で、その壁を終えると、ソルベイハットという山小屋がある4100m地点が、真下に見えるんですよ。そこまではロープなしで自分ひとりで行くんで、ガイドが命綱を外して「よし、行けっ」とか言うんですけどね、なかなか行けるもんじゃないですよ(笑)。斜度も60度を越えてましたし、命綱がないってのは、おわかりのとおり一歩間違うと止まらないわけですから(笑)。やっぱり怖いんですよ。でもまあ、そんなのの繰り返しで降りてくるわけですからね(笑)。
まさに「命綱に吊られている状態」
冒険は、成功するとやめられない
この世界初となるマッターホルン頂上からの滑降を終えて、和田の冒険はさらに世界を広げる。そして、未来の冒険もここで発見する。
和田:まあ、このマッターホルンをV1、1回目としてVシリーズが始まるわけですが……本当はマッターホルンでやめようと思ってたんですよ。人間って、一生に1回命を賭けて成功したら、もうやめていいと思いますよねええ。ハハハ。
そう思ってたんですけど、人間やり遂げるとコロッと変わっちゃう(笑)。もう1回くらい……と思っていたらスブズブと、ね。ハハハ。で……V5、5回を過ぎたときに、「これで半分、10回で止めよう」としました。だいたい1年半から2年に1回やってましたから、年齢的にも50歳くらいになっちゃう。
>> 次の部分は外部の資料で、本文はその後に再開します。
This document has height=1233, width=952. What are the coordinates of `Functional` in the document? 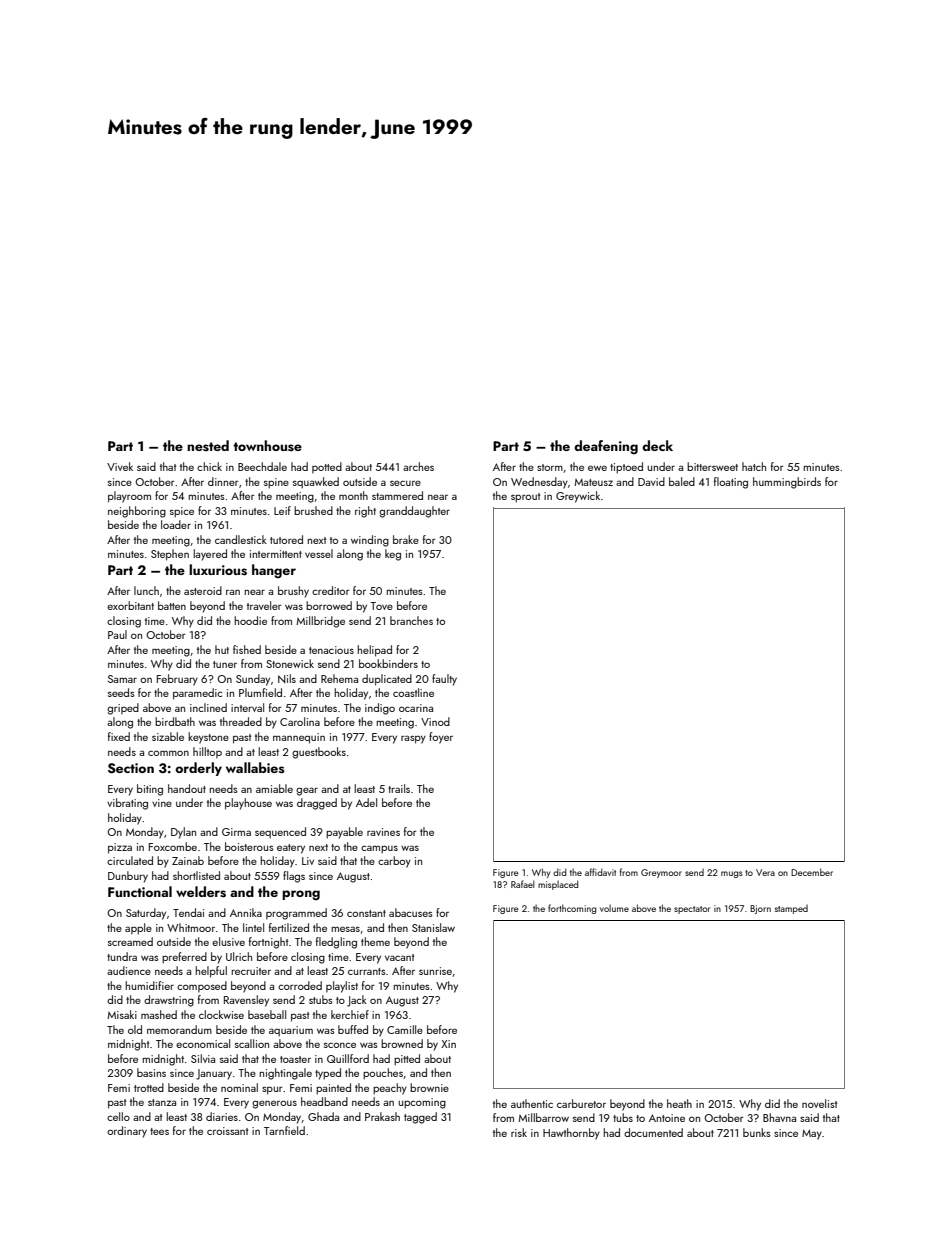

それに10回まで行けるかもわからなかったですしね。ケガをする場合もあるし、冒険的にはだんだん大きくなっちゃうから、お金もかかる。南極行ったらすごいお金がかかっちゃうわけですよ(しみじみ)。だから目標として10回にしました。
で、これは僕の冒険スキーのポリシーだったんですが、「斜度へ挑戦」というのがあったんですよ。40度50度60度70度……と、はたして何度まで耐えられるか。「高さ」をテーマにすれば、「最後にはエベレスト」となるんでしょうけど、僕の場合はいかに斜度がきついところから降りてこられるか。それがひとつの挑戦だったんですね。で、僕の最高はアラスカ氷河の67度(V7・1995年)。まあ、そのときは恐怖感でなかなか動けませんでしたけどね。それでも究極の恐怖感は銀河の滝でしたけど(笑)。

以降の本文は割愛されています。